La journée du lundi 6 décembre 2021 marque le début d’un renouveau en matière d’approvisionnement en électricité pour les populations de la République du Congo et de la République Démocratique du Congo (RDC).

Ces deux pays, séparés par le fleuve Congo, ont procédé ce jour-là à Brazzaville à la signature d’un accord de coopération énergétique. L’une des ambitions alors affichées est de concrétiser le «projet dénommé ‘‘Boucle de l’amitié énergétique’’», apprend-on.

Dans son essence, la Boucle de l’amitié énergétique est une initiative au cœur d’une nouvelle architecture énergétique intégrée en Afrique centrale. Elle est censée mettre en valeur le potentiel de ces deux pays membres de la Communauté économique des États de l’Afrique centrale (CEEAC). Le projet a précisément vocation à «alimenter plusieurs lignes à haute et très haute tension destinées à fournir de l’énergie notamment aux industrie minières en République Démocratique du Congo», précise Jean-Richard Itoua.

Le ministre congolais (Brazzaville) des Hydrocarbures retient toutefois également comme avantage pour son propre pays, «la mise en valeur du gaz produit par la société pétrolière italienne Eni». Dans tous les cas, il est à terme envisager la fin des délestages pour les ménages des principales métropoles situées de part et d’autre du fleuve Congo. Pointe-Noire et Brazzaville devraient ainsi pouvoir en bénéficier.

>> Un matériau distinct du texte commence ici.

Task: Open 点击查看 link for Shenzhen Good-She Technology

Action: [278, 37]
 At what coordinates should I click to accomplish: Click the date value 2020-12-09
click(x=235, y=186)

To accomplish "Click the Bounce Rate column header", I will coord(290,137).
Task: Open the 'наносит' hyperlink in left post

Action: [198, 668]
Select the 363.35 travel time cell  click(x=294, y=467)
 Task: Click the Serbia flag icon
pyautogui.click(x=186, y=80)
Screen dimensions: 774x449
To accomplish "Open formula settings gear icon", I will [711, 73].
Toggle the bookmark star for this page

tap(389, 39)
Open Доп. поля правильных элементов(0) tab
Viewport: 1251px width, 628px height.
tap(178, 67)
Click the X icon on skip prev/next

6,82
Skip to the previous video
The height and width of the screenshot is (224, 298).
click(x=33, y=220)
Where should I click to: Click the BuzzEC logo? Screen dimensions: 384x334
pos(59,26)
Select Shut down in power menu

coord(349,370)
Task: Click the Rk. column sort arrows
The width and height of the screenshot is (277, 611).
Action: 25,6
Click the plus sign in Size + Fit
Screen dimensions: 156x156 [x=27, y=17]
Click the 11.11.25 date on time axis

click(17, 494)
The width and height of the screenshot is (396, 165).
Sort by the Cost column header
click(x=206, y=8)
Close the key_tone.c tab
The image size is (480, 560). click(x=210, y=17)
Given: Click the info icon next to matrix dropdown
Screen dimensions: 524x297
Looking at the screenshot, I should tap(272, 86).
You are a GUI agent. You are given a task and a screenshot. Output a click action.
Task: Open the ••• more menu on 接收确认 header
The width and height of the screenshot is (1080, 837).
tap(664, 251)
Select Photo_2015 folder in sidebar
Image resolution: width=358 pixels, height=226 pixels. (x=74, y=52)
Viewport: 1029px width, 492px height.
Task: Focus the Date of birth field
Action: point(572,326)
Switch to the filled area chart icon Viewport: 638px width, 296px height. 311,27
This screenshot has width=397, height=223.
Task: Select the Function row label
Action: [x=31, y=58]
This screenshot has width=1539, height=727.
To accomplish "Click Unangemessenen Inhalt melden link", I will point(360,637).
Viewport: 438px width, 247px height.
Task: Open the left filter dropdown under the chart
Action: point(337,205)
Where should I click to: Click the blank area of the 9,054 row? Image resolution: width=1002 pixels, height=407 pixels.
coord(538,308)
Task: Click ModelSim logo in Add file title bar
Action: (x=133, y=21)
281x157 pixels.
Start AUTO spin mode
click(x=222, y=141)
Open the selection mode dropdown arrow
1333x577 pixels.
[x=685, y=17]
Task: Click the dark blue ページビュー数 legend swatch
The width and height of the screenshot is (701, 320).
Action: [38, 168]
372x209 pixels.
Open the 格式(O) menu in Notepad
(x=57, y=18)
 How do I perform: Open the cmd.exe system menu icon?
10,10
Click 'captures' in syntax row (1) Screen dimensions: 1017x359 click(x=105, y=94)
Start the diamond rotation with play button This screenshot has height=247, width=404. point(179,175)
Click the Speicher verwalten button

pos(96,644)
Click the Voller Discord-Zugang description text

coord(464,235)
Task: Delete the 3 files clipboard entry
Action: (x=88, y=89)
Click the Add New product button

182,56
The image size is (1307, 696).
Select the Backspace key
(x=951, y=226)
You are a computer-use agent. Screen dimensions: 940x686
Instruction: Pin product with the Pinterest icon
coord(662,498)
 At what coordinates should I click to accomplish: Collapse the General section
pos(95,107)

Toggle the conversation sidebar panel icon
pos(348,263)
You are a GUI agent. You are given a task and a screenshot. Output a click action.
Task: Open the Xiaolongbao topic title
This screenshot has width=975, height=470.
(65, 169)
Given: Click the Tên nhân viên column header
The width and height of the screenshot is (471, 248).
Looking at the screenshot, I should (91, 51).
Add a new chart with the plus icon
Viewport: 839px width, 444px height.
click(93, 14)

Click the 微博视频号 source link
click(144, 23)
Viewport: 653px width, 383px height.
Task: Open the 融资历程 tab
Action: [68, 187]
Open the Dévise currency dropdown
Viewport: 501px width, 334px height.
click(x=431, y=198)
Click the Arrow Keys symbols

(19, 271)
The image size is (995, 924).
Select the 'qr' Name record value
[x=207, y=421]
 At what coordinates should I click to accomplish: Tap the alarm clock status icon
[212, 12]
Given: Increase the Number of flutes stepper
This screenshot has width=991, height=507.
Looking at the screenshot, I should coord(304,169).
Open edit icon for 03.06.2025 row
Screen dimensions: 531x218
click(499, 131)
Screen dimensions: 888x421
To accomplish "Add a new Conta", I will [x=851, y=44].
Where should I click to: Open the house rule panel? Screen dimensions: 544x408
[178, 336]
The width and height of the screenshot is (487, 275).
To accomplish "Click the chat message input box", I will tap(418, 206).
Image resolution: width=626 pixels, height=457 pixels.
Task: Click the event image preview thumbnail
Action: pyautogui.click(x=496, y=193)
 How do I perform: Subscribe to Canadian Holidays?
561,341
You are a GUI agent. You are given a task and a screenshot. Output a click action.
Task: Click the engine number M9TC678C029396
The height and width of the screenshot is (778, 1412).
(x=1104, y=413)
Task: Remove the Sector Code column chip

Des précisions n’ont certes pas encore été apportées sur le coût, les conditions et les modalités de financement de ce projet intégrateur. Il est toutefois déjà possible d’affirmer que «le contrat a été conclu pour une durée indéterminée. Il devra faire l’objet d’une évaluation tous les cinq ans», ont relevé les autorités compétentes des deux pays le 6 décembre dernier.